** Opening Given entries block **
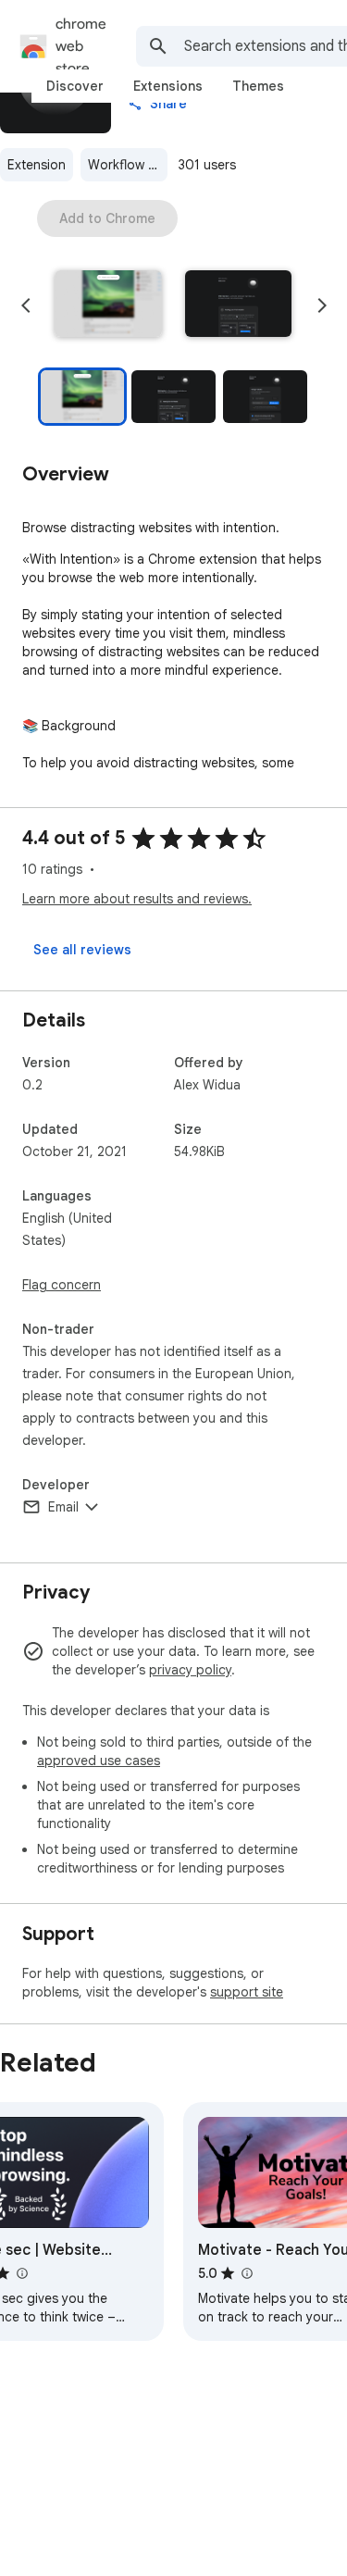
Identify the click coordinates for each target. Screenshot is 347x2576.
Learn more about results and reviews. (137, 898)
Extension (36, 164)
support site (246, 1992)
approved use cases (98, 1760)
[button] (108, 305)
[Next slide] (322, 305)
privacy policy (190, 1669)
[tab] (74, 86)
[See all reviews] (82, 949)
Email (63, 1507)
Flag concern (61, 1284)
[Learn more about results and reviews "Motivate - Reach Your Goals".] (246, 2273)
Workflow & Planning (127, 164)
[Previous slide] (25, 305)
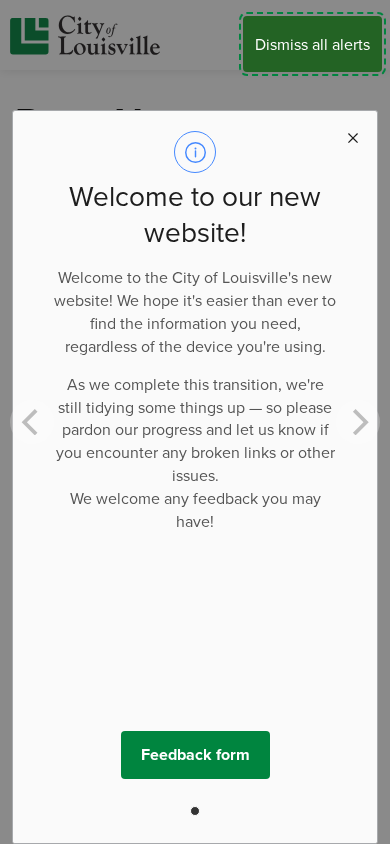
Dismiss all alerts (312, 44)
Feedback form (195, 754)
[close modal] (353, 135)
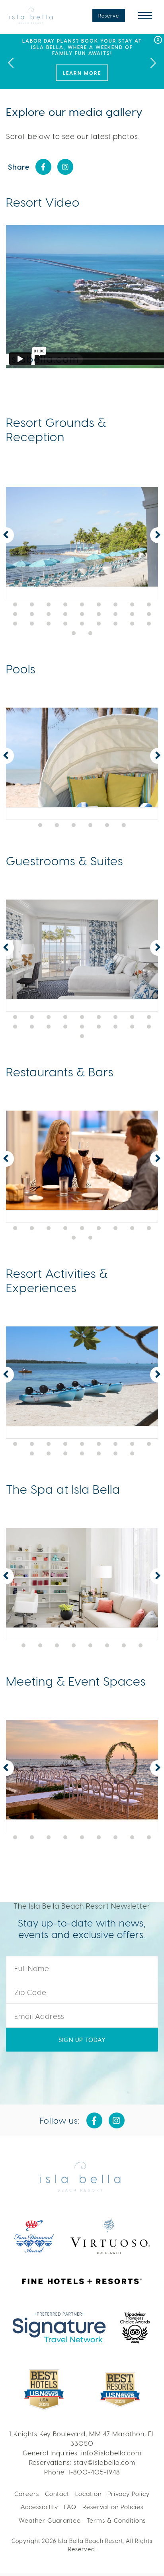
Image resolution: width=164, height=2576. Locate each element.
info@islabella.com (111, 2453)
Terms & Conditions (116, 2520)
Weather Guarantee (50, 2520)
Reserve (108, 15)
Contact (57, 2493)
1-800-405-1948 (94, 2472)
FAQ (70, 2506)
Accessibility (39, 2506)
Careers (26, 2493)
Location (88, 2493)
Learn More (82, 73)
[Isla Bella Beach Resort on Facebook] (43, 167)
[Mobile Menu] (145, 16)
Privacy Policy (128, 2493)
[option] (82, 61)
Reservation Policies (112, 2506)
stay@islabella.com (104, 2462)
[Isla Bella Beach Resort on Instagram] (65, 167)
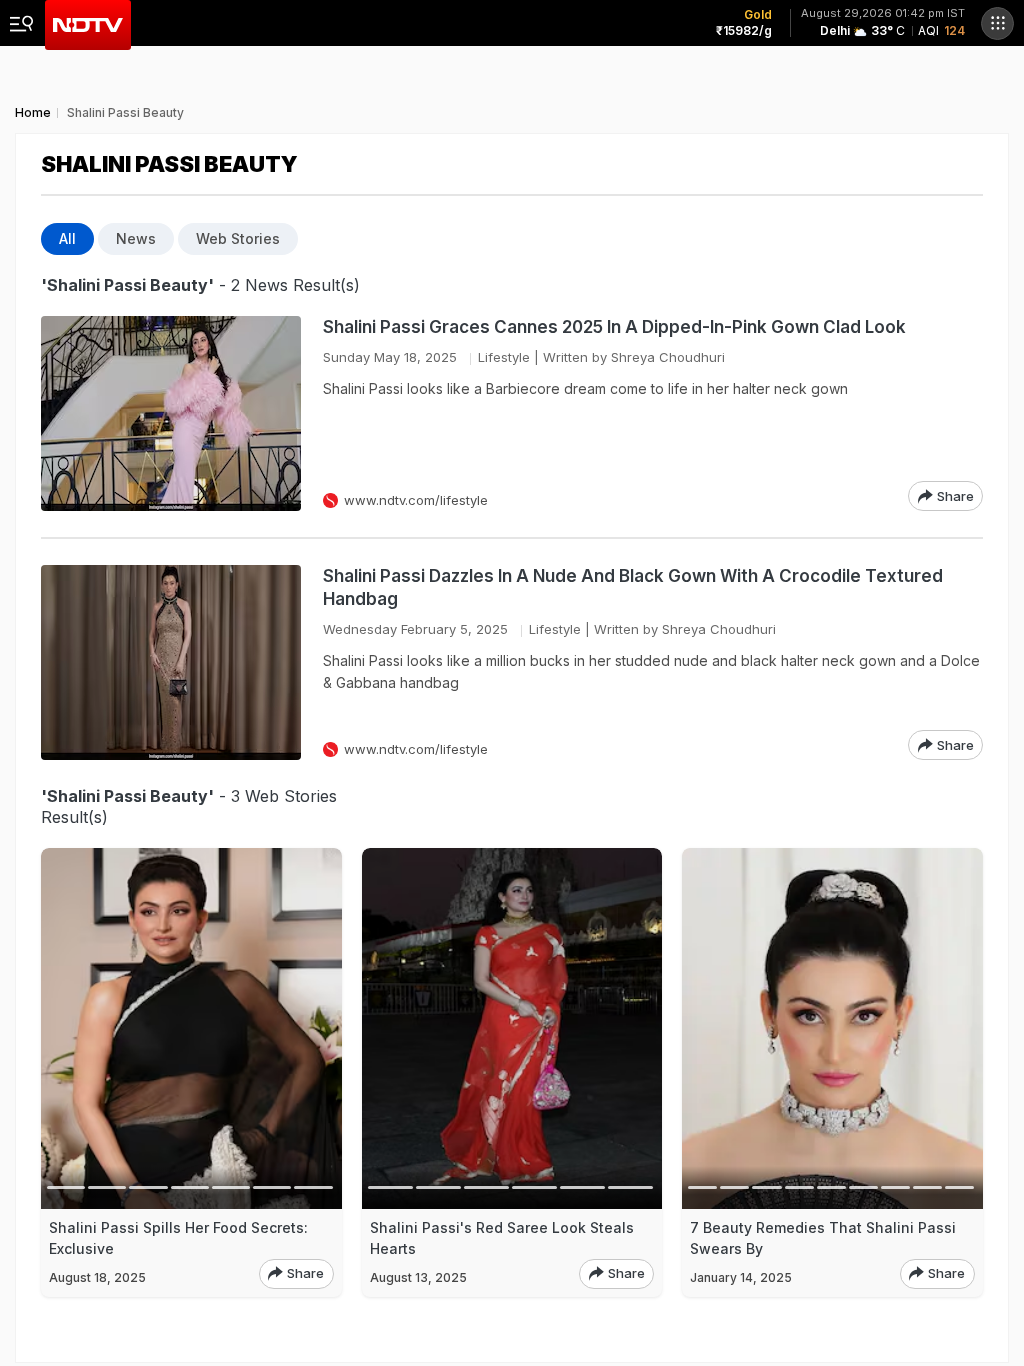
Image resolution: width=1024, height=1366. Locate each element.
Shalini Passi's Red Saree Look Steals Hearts (502, 1238)
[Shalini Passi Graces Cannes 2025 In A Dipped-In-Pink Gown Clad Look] (171, 413)
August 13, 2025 (418, 1277)
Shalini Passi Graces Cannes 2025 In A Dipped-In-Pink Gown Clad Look (614, 327)
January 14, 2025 (741, 1277)
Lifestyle (504, 357)
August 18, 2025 (97, 1277)
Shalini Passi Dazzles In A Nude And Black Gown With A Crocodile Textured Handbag (633, 587)
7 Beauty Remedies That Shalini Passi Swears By (823, 1238)
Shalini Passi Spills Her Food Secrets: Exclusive (178, 1238)
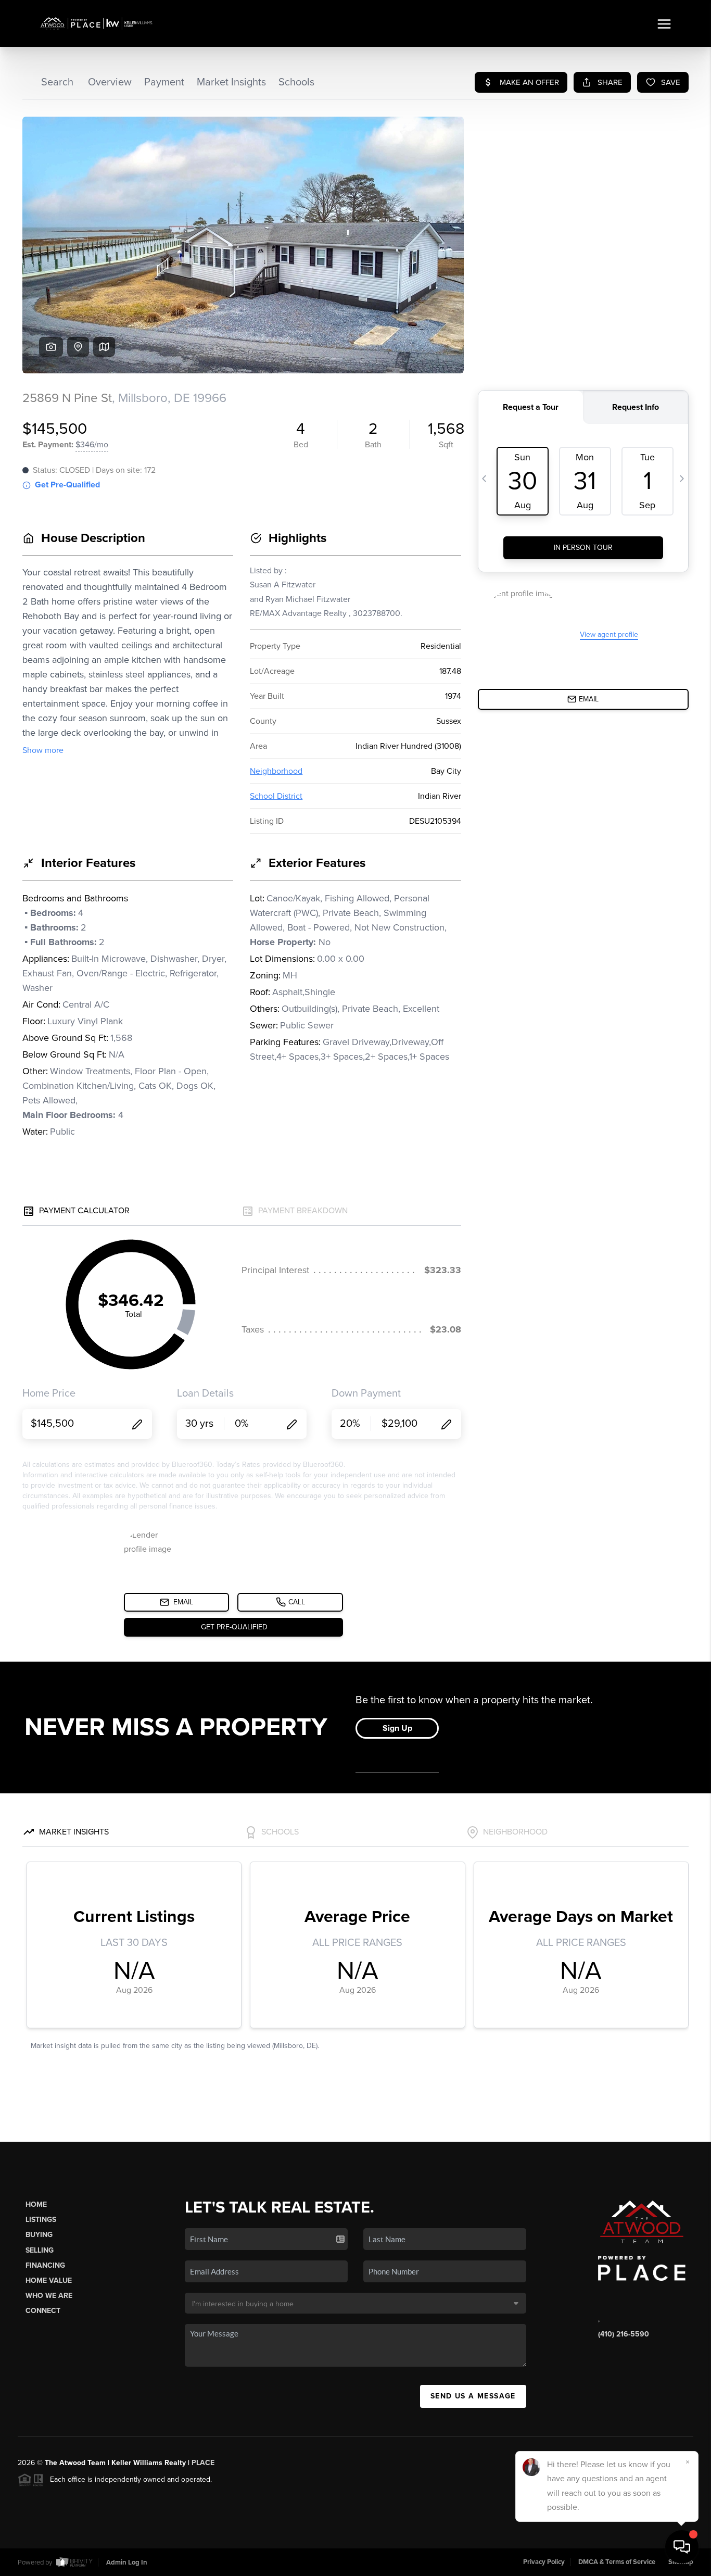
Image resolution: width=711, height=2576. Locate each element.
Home (36, 2204)
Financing (45, 2265)
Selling (40, 2250)
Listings (41, 2219)
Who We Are (49, 2295)
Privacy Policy (544, 2562)
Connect (43, 2310)
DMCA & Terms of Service (616, 2562)
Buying (39, 2234)
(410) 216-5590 (623, 2334)
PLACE (203, 2462)
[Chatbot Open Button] (682, 2547)
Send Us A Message (473, 2396)
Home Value (49, 2280)
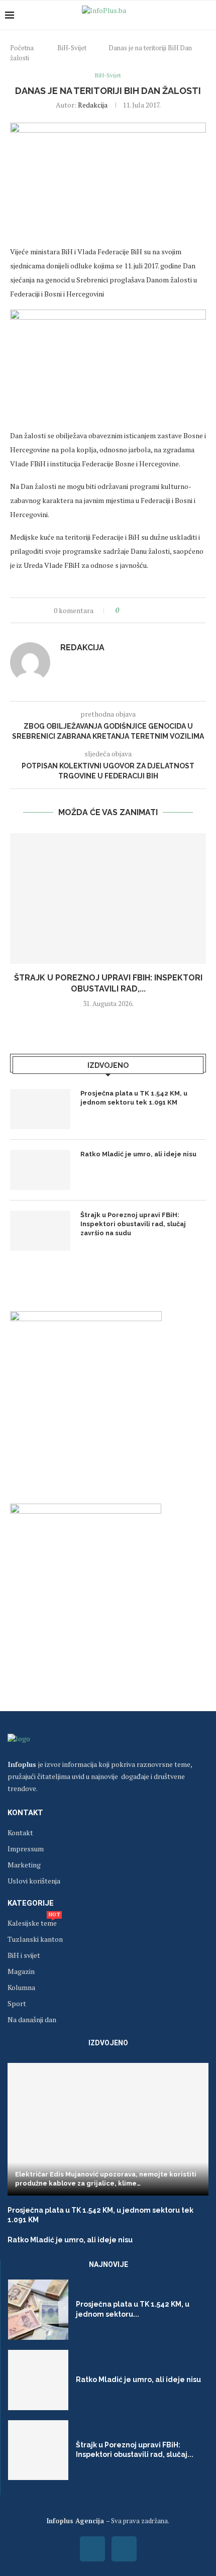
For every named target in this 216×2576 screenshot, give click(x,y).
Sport (17, 2003)
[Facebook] (92, 2548)
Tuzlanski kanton (35, 1939)
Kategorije (31, 1903)
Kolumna (21, 1987)
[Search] (206, 15)
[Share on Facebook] (135, 610)
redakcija (92, 105)
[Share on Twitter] (145, 610)
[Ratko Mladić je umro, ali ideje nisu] (40, 1170)
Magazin (21, 1971)
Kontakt (25, 1813)
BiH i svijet (24, 1955)
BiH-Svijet (71, 47)
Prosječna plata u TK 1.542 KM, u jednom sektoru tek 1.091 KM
** Closing Given entries block **
**What is expected:**
Transcribe each entry above exactly, apart from the pictures.

**Result of this exercise:**
Identify the click coordinates for each target. Screenshot is 347x2576.
Learn more about results and reviews. (137, 898)
Extension (36, 164)
support site (246, 1992)
approved use cases (98, 1760)
[button] (108, 305)
[Next slide] (322, 305)
privacy policy (190, 1669)
[tab] (74, 86)
[See all reviews] (82, 949)
Email (63, 1507)
Flag concern (61, 1284)
[Learn more about results and reviews "Motivate - Reach Your Goals".] (246, 2273)
Workflow & Planning (127, 164)
[Previous slide] (25, 305)
Dismiss all alerts (312, 44)
Feedback form (195, 754)
[close modal] (353, 135)
Image resolution: width=164, height=2576. Locate each element.
info@islabella.com (111, 2453)
Terms & Conditions (116, 2520)
Weather Guarantee (50, 2520)
Reserve (108, 15)
Contact (57, 2493)
1-800-405-1948 (94, 2472)
FAQ (70, 2506)
Accessibility (39, 2506)
Careers (26, 2493)
Location (88, 2493)
Learn More (82, 73)
[Isla Bella Beach Resort on Facebook] (43, 167)
[Mobile Menu] (145, 16)
Privacy Policy (128, 2493)
[option] (82, 61)
Reservation Policies (112, 2506)
stay@islabella.com (104, 2462)
[Isla Bella Beach Resort on Instagram] (65, 167)
Image resolution: width=1024, height=1366. Locate each element.
Shalini Passi's Red Saree Look Steals Hearts (502, 1238)
[Shalini Passi Graces Cannes 2025 In A Dipped-In-Pink Gown Clad Look] (171, 413)
August 13, 2025 (418, 1277)
Shalini Passi Graces Cannes 2025 In A Dipped-In-Pink Gown Clad Look (614, 327)
January 14, 2025 (741, 1277)
Lifestyle (504, 357)
August 18, 2025 (97, 1277)
Shalini Passi Dazzles In A Nude And Black Gown With A Crocodile Textured Handbag (633, 587)
7 Beauty Remedies That Shalini Passi Swears By (823, 1238)
Shalini Passi Spills Her Food Secrets: Exclusive (178, 1238)
Image resolution: width=711, height=2576. Locate each element.
Home (36, 2204)
Financing (45, 2265)
Selling (40, 2250)
Listings (41, 2219)
Who We Are (49, 2295)
Privacy Policy (544, 2562)
Connect (43, 2310)
DMCA & Terms of Service (616, 2562)
Buying (39, 2234)
(410) 216-5590 (623, 2334)
PLACE (203, 2462)
[Chatbot Open Button] (682, 2547)
Send Us A Message (473, 2396)
Home Value (49, 2280)
For every named target in this 216×2576 screenshot, give click(x,y).
Sport (17, 2003)
[Facebook] (92, 2548)
Tuzlanski kanton (35, 1939)
Kategorije (31, 1903)
Kolumna (21, 1987)
[Search] (206, 15)
[Share on Facebook] (135, 610)
redakcija (92, 105)
[Share on Twitter] (145, 610)
[Ratko Mladić je umro, ali ideje nisu] (40, 1170)
Magazin (21, 1971)
Kontakt (25, 1813)
BiH i svijet (24, 1955)
BiH-Svijet (71, 47)
Prosječna plata u TK 1.542 KM, u jednom sektoru tek 1.091 KM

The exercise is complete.